The vagueness of Facebook patent claims keeps surprising me. Take, for example, their latest one: US 8,627,506 "Providing privacy settings for applications associated with a user profile," (Inventors: Nico Vera, James Wang, Arieh Steinberg, Chris Kelly, and Adam D'Angelo).
The patent is supposed to cover a transfer of user private information to third party apps based on friendship relationships (social graph) in a social networking system. I wanted to use the invention to illustrate the concept of "aboutness" in our system model (Scalable Innovation, Chapter 5).
Even a brief system analysis of the claims shows that the third party app does not provide any definite information about the second user to the social networking system, i.e. a key "aboutness" element is simply missing. Only in claim 4 we find a vague statement about a second user "who is connected to the [first] user in the social networking system." We don't know the nature of the connection, nor the degree of connectedness. Maybe she is a direct connection, or maybe she is one of the billion people on Facebook. Who knows...
Since the social networking system doesn't know much about the second user, it can either give out all private data or no data at all. In short, according to the patent, where third party apps are concerned privacy is non-existent; the apps are entitled to receive the first user's entire social graph.
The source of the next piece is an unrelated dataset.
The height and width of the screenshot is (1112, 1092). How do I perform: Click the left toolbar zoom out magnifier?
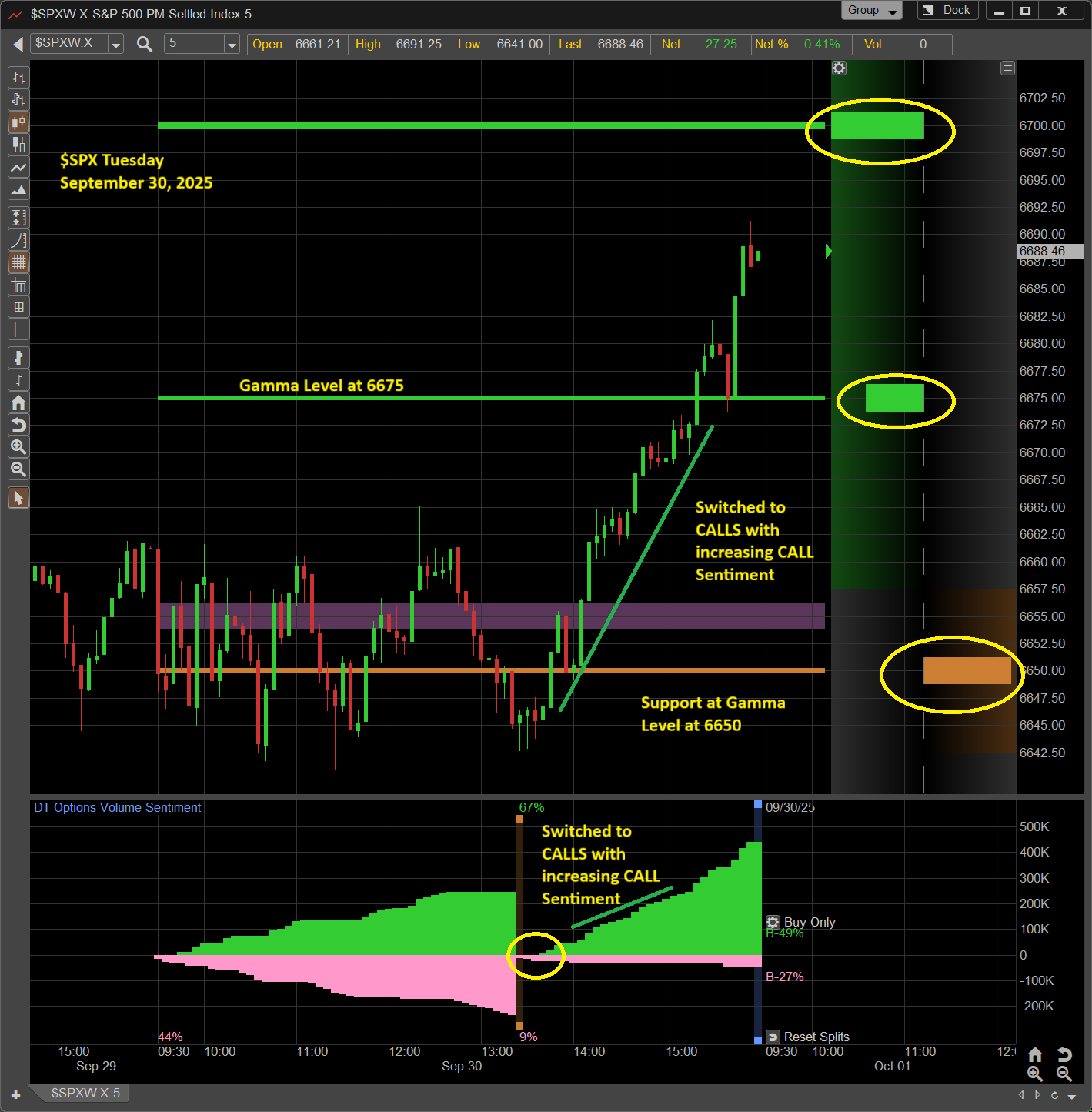[x=18, y=469]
Using this graph, they can fish for other users' social graphs, and so on.
Let's give the patent the benefit of the doubt and assume that it tries to cover a minimally useful configuration with no privacy. Then, there should be at least one dependent claim that describes what information about the second user is required to determine the amount of private data transferred to a third-party app. Unfortunately, no such claim exists in the patent.
Some people believe that such vagueness — they often confuse it with broadness — is harmless. But is it? Imagine that a patent troll looks up Facebook patent applications when they are just published and files a patent application that covers a scenario with a more specific privacy information exchange. When the troll gets its patent issued, it can sue Facebook for damages because in a real social networking system specific "aboutness" for the second user has to be exchanged to determine privacy boundaries. As a result, Facebook is going to be rightfully punished for sloppiness and vagueness in its patent portfolio.
Complaining about trolls and software patents is easy. Getting your patent house in order is more difficult.
tags: system, aboutness, patent, invention, social, networking
System-level notes: at the highest level a third party app is the Source; information request is the Packaged Payload; the module that evaluates privacy settings is the Tool. The patent is missing Distribution, Aboutness, and Control.